**SELECTED PASSAGE**
Ferguson turned her back on heroin and crack in September 2009 and has been clean for going on eleven years. In May this year she published her second book ‘Hooked’, about ten years in recovery and her journey to fill the hole in her soul.

“I have been a black sheep all my life and I am still one. I like being a black sheep; black sheep are interesting people and I am yet to meet a black sheep who isn’t intelligent though some have fried their brains. Fortunately I have found ways to be a healthy black sheep and to remain one step removed from the flock.

“I always say every family has to have one black sheep and I am definitely the black sheep in mine. I was always the naughty one; the one who had my prefect badge taken away, the junkie. One of my sisters, by comparison, was the head girl.

“My two sisters and our brother grew up in Roosevelt Park in Johannesburg. Our Dad passed away when we were very young, and our Mom, who passed away six years ago, was an alcoholic. Two weeks after she died I started writing ‘Smacked’, and a year later it was published.

“My mom was traumatised by me being a junkie, yet she would not acknowledge her drinking addiction was not dissimilar and that addiction was a family disease.

“I am a born addict. I started drinking at the age of eleven; I drank through high school, adding dagga in my last year of schooling. Varsity was a cloud of dagga and alcohol and I graduated to heroin and crack at 27.

**TASK DESCRIPTION**
In the passage about Ferguson's recovery, at what age did she move on to heroin and crack?

**PROVIDED RECORDS**
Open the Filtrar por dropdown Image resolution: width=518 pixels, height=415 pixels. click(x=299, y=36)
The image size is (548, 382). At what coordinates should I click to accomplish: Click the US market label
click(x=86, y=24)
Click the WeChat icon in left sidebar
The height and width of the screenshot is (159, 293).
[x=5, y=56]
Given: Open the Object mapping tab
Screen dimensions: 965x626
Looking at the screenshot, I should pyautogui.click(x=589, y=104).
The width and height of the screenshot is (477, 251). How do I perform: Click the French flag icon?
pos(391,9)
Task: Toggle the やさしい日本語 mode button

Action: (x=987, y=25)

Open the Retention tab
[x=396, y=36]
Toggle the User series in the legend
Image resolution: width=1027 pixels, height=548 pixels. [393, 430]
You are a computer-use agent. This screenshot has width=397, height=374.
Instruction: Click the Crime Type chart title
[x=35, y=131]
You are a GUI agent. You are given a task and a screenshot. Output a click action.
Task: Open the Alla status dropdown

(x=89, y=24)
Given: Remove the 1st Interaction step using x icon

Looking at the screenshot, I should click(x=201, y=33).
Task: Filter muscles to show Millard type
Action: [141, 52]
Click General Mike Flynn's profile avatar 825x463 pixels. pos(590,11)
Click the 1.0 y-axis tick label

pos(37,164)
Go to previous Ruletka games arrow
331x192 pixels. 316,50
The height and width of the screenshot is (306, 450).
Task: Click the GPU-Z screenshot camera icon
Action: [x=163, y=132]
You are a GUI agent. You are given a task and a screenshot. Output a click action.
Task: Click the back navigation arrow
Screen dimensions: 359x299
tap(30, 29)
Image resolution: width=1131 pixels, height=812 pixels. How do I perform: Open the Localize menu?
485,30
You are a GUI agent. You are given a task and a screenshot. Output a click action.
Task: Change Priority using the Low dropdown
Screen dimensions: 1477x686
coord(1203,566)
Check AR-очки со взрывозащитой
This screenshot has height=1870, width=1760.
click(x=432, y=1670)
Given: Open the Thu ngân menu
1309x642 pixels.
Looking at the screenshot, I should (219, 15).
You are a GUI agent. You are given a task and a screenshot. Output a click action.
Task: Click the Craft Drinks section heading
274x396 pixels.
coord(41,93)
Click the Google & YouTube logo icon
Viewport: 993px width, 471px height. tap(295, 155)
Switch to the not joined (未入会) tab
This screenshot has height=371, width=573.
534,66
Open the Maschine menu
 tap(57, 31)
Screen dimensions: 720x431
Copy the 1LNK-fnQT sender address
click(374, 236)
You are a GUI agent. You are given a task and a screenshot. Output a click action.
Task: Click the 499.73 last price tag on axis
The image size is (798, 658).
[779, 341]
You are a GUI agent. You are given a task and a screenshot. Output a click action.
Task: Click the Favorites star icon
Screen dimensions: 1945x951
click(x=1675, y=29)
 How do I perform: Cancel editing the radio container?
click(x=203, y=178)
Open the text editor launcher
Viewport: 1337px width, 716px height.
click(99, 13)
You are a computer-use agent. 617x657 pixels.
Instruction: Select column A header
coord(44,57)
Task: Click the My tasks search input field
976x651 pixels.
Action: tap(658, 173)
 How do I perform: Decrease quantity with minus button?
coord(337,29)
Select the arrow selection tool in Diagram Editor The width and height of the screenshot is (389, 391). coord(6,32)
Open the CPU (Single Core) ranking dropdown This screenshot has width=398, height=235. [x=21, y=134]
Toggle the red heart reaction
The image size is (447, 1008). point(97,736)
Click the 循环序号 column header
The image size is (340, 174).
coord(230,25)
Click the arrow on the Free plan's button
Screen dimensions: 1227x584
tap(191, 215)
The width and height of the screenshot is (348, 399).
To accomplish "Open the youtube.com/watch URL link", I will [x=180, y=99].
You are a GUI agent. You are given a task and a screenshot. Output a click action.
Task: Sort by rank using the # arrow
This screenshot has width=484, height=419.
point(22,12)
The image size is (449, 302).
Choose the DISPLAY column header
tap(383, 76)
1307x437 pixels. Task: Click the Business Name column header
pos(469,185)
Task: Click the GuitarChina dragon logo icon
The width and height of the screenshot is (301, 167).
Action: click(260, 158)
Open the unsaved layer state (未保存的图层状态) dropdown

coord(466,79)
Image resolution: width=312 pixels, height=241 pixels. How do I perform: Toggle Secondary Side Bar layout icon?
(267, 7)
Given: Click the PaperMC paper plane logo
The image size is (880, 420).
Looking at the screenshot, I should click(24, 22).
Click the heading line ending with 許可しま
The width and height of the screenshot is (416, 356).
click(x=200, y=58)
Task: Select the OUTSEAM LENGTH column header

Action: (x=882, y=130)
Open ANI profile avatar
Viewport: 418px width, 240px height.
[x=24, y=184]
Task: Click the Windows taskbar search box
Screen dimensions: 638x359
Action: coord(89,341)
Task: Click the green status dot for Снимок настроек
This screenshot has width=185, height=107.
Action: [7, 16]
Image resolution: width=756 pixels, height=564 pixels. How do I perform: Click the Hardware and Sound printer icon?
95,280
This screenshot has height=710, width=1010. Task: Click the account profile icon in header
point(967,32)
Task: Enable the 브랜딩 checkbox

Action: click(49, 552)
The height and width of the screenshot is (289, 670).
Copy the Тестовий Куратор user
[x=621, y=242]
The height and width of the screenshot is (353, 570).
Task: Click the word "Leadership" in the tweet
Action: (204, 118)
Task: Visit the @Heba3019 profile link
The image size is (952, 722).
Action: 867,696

**THE ANSWER**
At 27.